* RECORD LIST
====

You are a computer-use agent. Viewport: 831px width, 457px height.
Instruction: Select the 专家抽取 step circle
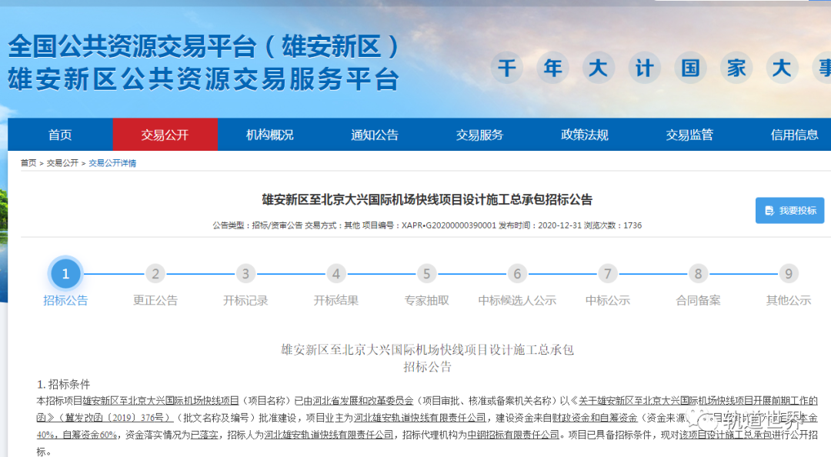click(x=426, y=273)
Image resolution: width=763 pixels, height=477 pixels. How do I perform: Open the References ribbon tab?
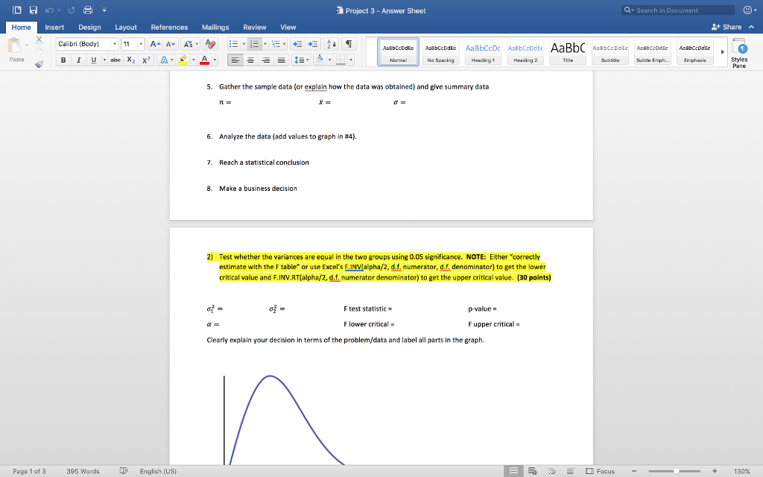click(169, 27)
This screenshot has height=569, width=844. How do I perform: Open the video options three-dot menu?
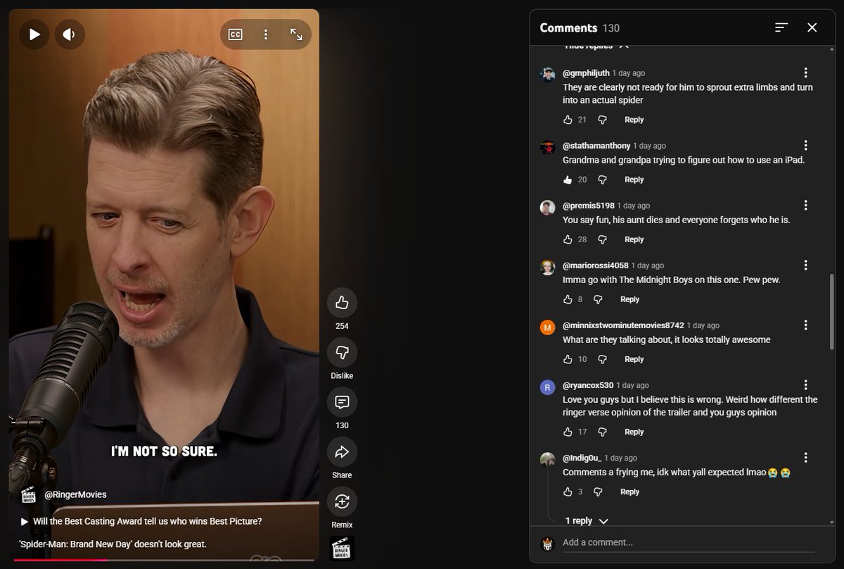click(266, 34)
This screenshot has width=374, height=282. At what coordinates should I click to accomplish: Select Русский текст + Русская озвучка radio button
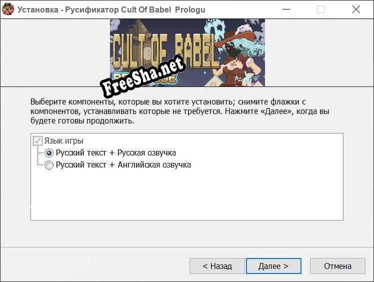point(49,153)
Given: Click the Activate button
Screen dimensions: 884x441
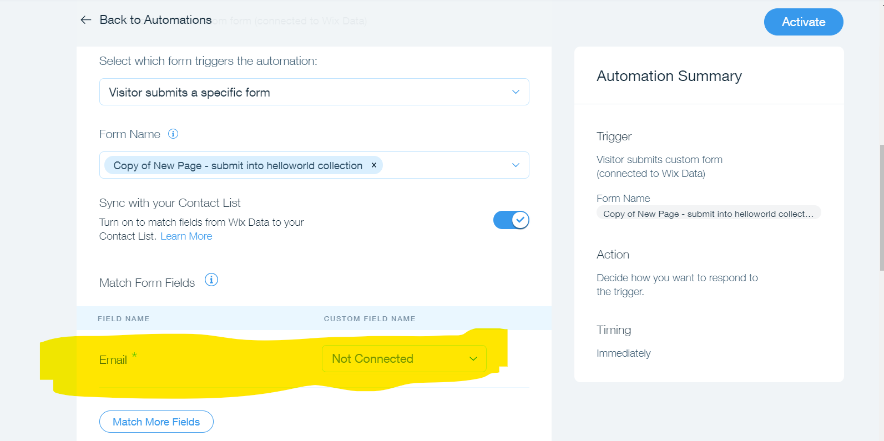Looking at the screenshot, I should (803, 22).
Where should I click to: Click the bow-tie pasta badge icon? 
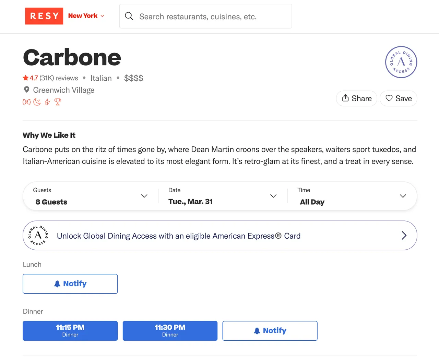[x=26, y=102]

====

Rewrite the items from the line containing "Given: Click the Activate button" through the end of the items, changing "Screen dimensions" to "Display size" and leaving everything else unchanged; omit the pictures.

Given: Click the Activate button
Display size: 884x441
Looking at the screenshot, I should (803, 22).
Where should I click to: Click the bow-tie pasta badge icon? 
[x=26, y=102]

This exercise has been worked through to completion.